Allow aggregates to provide estimates of their transition state data size.

Formerly the planner had a hard-wired rule of thumb for guessing the amount of space consumed by an aggregate function's transition state data. This estimate is critical to deciding whether it's OK to use hash aggregation, and in many situations the built-in estimate isn't very good. This patch adds a column to pg_aggregate wherein a per-aggregate estimate can be provided, overriding the planner's default, and infrastructure for setting the column via CREATE AGGREGATE. It may be that additional smarts will be required in future, perhaps even a per-aggregate estimation function. But this is already a step forward. This is extracted from a larger patch to improve the performance of numeric and int8 aggregates. I (tgl) thought it was worth reviewing and committing this infrastructure separately. In this commit, all built-in aggregates are given aggtransspace = 0, so no behavior should change. Hadi Moshayedi, reviewed by Pavel Stehule and Tomas Vondra
author: Tom Lane <tgl@sss.pgh.pa.us> 2013-11-16 16:03:40 -0500
committer: Tom Lane <tgl@sss.pgh.pa.us> 2013-11-16 16:03:40 -0500
commit: 6cb86143e8e1e855255edc706bce71c6ebfd9a6c (patch)
tree: 2ed7cf0b5fe28b8ba858ae3e384534cdb7f31aa3 /doc/src
parent: 55c3d86a2a374f9d8fd88fd947601c1f49a4da08 (diff)
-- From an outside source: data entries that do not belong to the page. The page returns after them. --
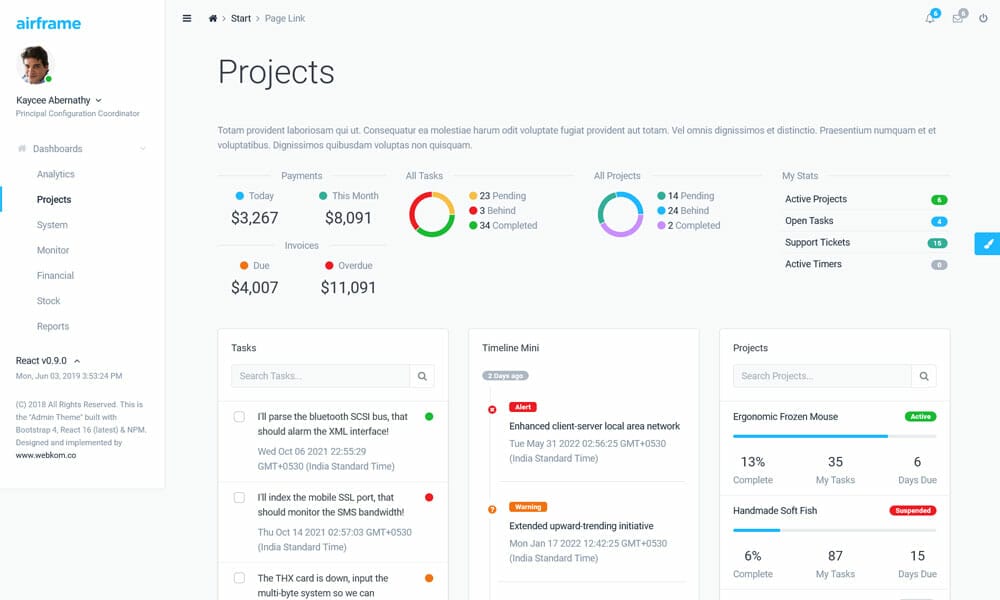This screenshot has height=600, width=1000.
Task: Check the bluetooth SCSI bus task checkbox
Action: (239, 419)
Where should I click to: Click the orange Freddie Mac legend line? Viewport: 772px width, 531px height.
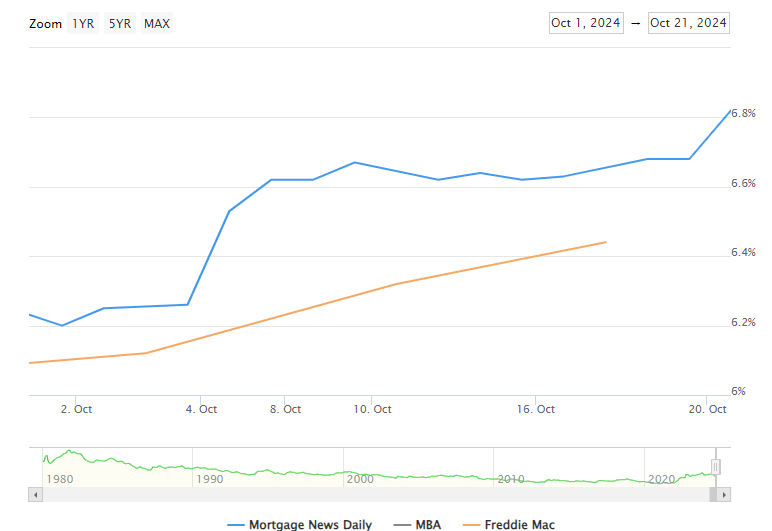click(468, 524)
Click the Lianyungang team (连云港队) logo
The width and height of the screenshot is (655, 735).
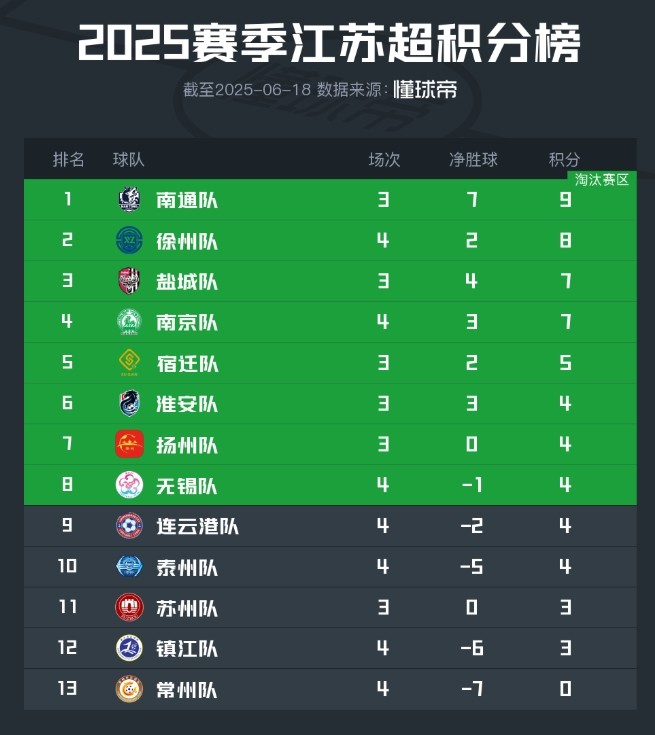click(129, 526)
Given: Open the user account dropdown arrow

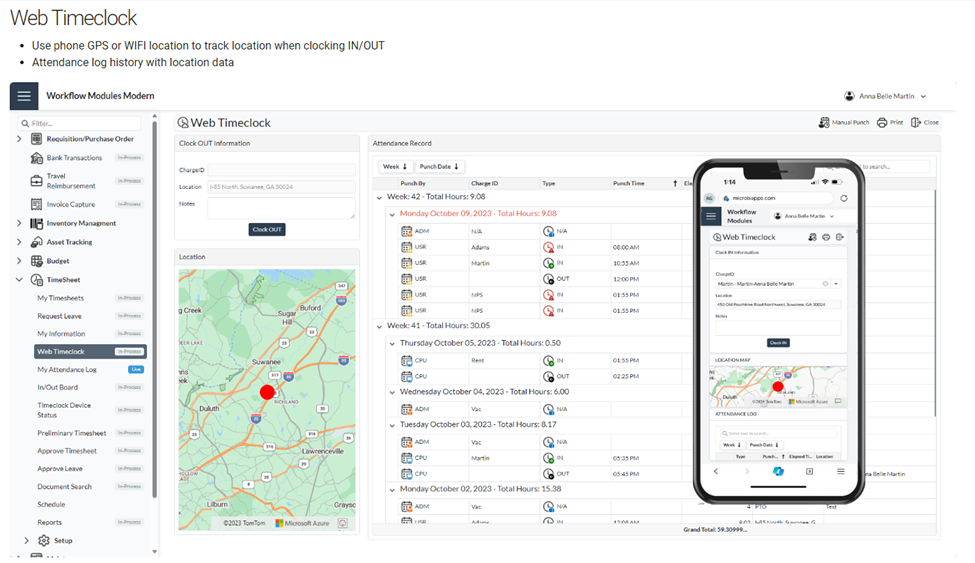Looking at the screenshot, I should coord(923,97).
download: postgresql-6cb86143e8e1e855255edc706bce71c6ebfd9a6c.tar.gz
postgresql-6cb86143e8e1e855255edc706bce71c6ebfd9a6c.zip
2 files changed, 25 insertions, 0 deletions
diff --git a/doc/src/sgml/catalogs.sgml b/doc/src/sgml/catalogs.sgml
index 9388df5ac27..acc261ca516 100644
--- a/doc/src/sgml/catalogs.sgml
+++ b/doc/src/sgml/catalogs.sgml
@@ -373,6 +373,13 @@
       <entry>Data type of the aggregate function's internal transition (state) data</entry>
      </row>
      <row>
+      <entry><structfield>aggtransspace</structfield></entry>
+      <entry><type>int4</type></entry>
+      <entry></entry>
+      <entry>Approximate average size (in bytes) of the transition state
+       data, or zero to use a default estimate</entry>
+     </row>
+     <row>
       <entry><structfield>agginitval</structfield></entry>
       <entry><type>text</type></entry>
       <entry></entry>
diff --git a/doc/src/sgml/ref/create_aggregate.sgml b/doc/src/sgml/ref/create_aggregate.sgml
index 2b35fa4d522..17819dd1a8e 100644
--- a/doc/src/sgml/ref/create_aggregate.sgml
+++ b/doc/src/sgml/ref/create_aggregate.sgml
@@ -24,6 +24,7 @@ PostgreSQL documentation
 CREATE AGGREGATE <replaceable class="parameter">name</replaceable> ( [ <replaceable class="parameter">argmode</replaceable> ] [ <replaceable class="parameter">arg_name</replaceable> ] <replaceable class="parameter">arg_data_type</replaceable> [ , ... ] ) (
     SFUNC = <replaceable class="PARAMETER">sfunc</replaceable>,
     STYPE = <replaceable class="PARAMETER">state_data_type</replaceable>
+    [ , SSPACE = <replaceable class="PARAMETER">state_data_size</replaceable> ]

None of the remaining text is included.